> _PROBLEM REQUIREMENTS_
The lines below, from the one containing "You are a GUI" through the one containing "The image size", should be set down exactly, with no pictures and nothing else.

:: MATERIAL FOR THIS EXERCISE ::

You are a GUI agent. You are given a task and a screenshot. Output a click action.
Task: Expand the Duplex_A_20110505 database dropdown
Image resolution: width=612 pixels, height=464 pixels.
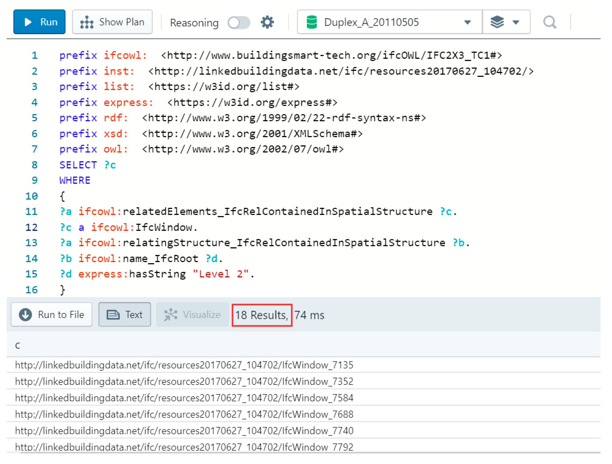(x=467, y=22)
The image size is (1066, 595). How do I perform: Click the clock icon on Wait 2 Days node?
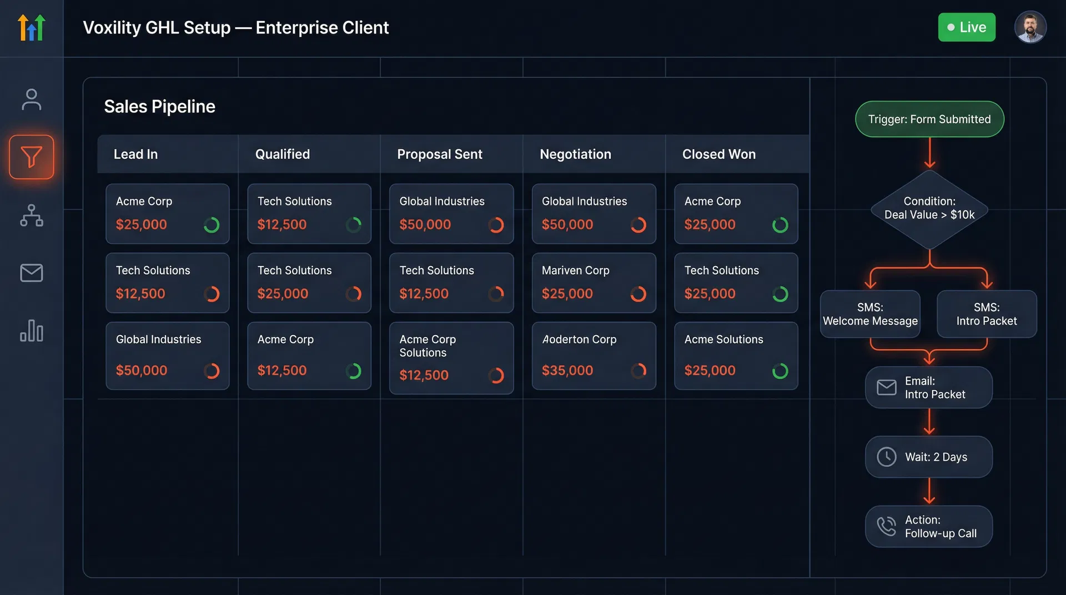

:::
:: MATERIAL FOR THIS EXERCISE ::

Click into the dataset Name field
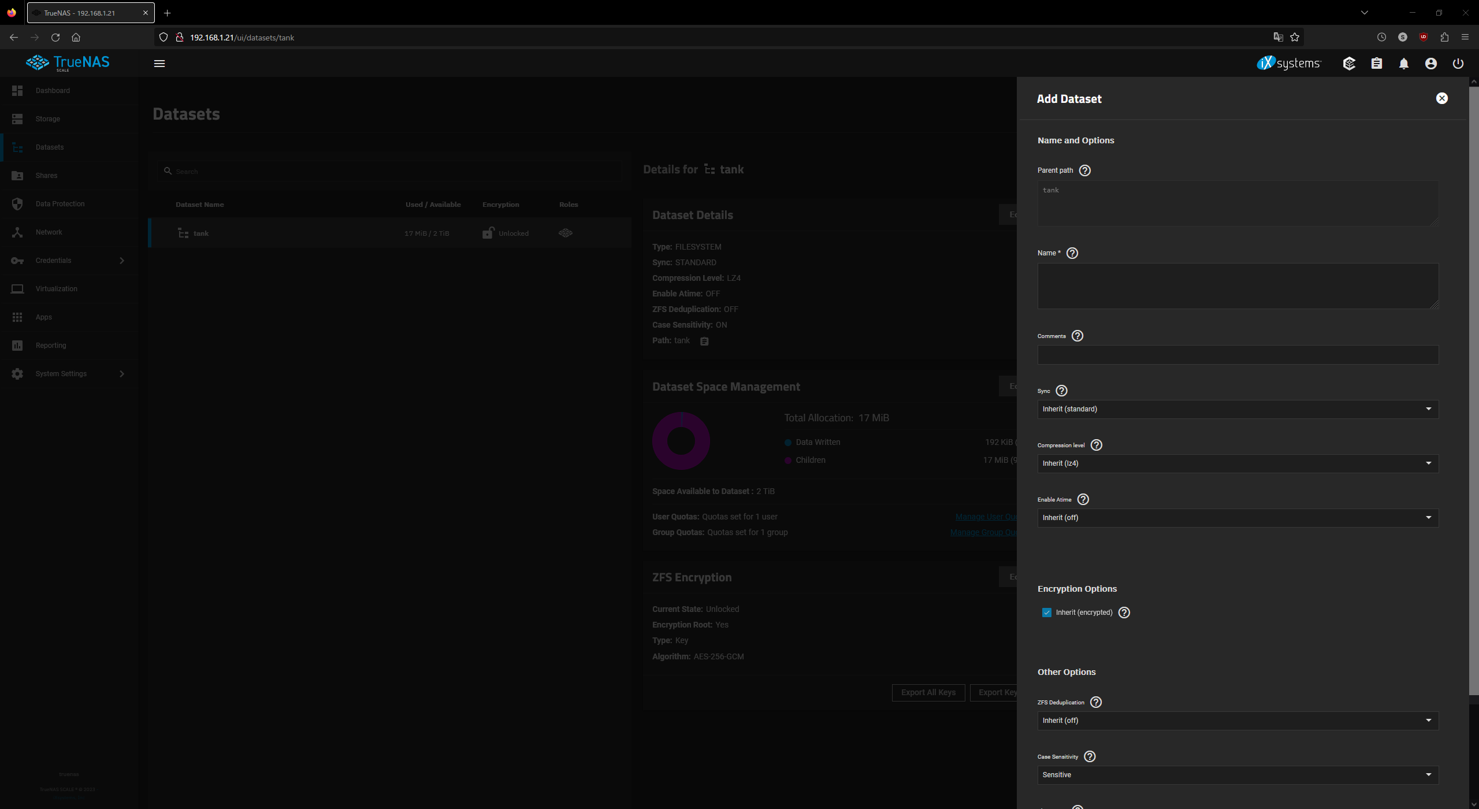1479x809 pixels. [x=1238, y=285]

:::
:: MATERIAL FOR THIS EXERCISE ::

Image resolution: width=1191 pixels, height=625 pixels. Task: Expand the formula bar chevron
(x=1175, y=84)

:::

> _OUTPUT OF THE EXERCISE_
You are a GUI agent. You are given a task and a screenshot. Output a click action.
Task: Expand the Duplex_A_20110505 database dropdown
Image resolution: width=612 pixels, height=464 pixels.
(x=467, y=22)
The image size is (1066, 595). How do I perform: Click the clock icon on Wait 2 Days node?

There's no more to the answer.